Forecasting tap changer regulatory maintenance with advanced analytics

The Diagnostics and Analytics Centre (DAC) of the Slovenian power transmission operator (ELES) is a meeting point for mass data, advanced analytics, technical expertise and good engineering practices, which are translated by data engineers and scientists into modern management of ELES assets. DAC worked with JSI to bring modern data analytics into the optimization of maintenance costs of several transformer units that utilize on-load tap changers (OLTC). The engineers overseeing the transformer need to frequently change the unit’s configuration to fit the electricity demands of the nearby regions. This is done with a tap changer, which can select an appropriate tap from a number of options to control either the phase angle or the voltage ratio of the transformer. Regular maintenance is performed after a certain number of tap changes are completed as well as upon reaching a set number of changes from and to the most commonly used tap. ELES wishes to plan future maintenance, which requires the use of robust prediction models for these two quantities. JSI has developed appropriate models, which base their predictions on the data about tap changes collected in the past.

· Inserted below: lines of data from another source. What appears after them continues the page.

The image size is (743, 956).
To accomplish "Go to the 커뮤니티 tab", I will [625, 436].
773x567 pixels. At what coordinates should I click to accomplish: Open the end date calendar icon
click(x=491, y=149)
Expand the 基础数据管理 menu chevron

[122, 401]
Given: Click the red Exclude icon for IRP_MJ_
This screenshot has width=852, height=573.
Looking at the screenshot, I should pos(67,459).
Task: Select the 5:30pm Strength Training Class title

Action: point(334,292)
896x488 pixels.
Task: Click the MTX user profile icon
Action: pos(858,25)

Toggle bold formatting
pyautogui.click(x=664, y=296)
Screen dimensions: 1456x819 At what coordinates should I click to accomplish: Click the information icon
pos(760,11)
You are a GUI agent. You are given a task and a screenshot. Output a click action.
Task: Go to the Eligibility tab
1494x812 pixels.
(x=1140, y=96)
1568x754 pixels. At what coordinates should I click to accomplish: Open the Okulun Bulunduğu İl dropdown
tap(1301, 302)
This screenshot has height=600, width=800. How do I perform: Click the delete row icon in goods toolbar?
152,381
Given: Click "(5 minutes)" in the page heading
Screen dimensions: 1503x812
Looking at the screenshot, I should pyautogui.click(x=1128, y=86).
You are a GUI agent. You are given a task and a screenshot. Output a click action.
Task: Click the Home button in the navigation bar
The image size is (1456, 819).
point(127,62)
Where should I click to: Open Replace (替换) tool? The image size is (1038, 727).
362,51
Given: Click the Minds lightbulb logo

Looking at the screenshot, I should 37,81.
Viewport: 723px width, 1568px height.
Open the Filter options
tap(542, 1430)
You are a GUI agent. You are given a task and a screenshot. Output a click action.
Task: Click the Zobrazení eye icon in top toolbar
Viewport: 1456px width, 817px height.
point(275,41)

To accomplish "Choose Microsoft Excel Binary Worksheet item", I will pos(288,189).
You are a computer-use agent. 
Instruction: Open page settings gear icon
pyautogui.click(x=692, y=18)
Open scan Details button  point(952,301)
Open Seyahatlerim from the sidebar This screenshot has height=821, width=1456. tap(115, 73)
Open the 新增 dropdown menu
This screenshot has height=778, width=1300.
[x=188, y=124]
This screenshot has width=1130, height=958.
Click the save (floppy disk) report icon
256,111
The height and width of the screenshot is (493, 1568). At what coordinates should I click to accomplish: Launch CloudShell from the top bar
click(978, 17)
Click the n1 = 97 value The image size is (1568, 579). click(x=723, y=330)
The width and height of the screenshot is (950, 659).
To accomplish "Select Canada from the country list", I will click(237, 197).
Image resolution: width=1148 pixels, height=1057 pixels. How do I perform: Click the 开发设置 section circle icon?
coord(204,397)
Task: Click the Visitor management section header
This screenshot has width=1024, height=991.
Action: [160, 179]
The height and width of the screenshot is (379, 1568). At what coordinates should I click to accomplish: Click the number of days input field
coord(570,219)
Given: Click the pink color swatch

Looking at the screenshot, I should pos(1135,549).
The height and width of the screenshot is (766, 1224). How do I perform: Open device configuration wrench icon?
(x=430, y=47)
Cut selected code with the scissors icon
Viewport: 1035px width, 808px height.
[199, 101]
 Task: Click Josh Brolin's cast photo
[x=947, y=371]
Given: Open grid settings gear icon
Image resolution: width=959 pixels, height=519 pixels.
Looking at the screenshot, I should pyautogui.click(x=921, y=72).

The Diagnostics and Analytics Centre control room (left). The phase-shifting transformer in Divača. (right).

To plan for the maintenance that will be required after a given number of tap changes, we have developed a prediction model for the cumulative number of tap changes for a given OLTC.

A series of sudden local trend changes make accurate predictions difficult. After having tested several models from machine learning (linear regression, regression and model trees, random forests with and without bagging) to linear Bayesian dynamic models and ARIMA models of varying complexity, we found that a simple ARIMA model provides the best performance. Adding additional information into the model via covariates such as current electricity demand in nearby areas did not consistently improve the prediction and seemed to unnecessarily complicate the model. One component that did help, however, was a relatively strong seasonality in the data, which we have accounted for. Additionally, we used a variant of the bootstrap method to extend the prediction with confidence interval.

Cumulative number of switches along with a forecast for one year ahead.

Software architecture for the prediction model in production.

The second maintenance condition, that has not yet been used, is reaching the threshold number of changes on the tap that is changed to or from the most. We found that the distributions of switches over different positions also exhibit strong yearly seasonality. Therefore we developed a prediction model by extending the cumulative model with a model of normalized monthly distribution of changes over individual taps. Using these two models, maintenance can be planned better - the prediction for the total number of tap changes can be transformed into a prediction of the number of tap changes on a specific position. The relevant quantity, number of tap changes to or from the most visited tap, is then simply the maximum value over the taps.

The majority of our analysis was done using the data from OLTC installed in a phase-shifting transformer (PST) with significantly more chaotic taps changes compared the rest of OLTC units that are were to be modelled. This makes the prediction for other units simpler and we have verified that the model did not require adjustments to be used on these other units as well.

Besides developing the prediction models, we have also implemented them in the environment used by DAC. The implementation comprises a server which performs periodic re-modelling from new data collected from an SQL database. Models are then used to make predictions for up to one year in the future and report their results into the database. At any time can then the predictions be displayed by Power BI from any network connected workstation in DAC.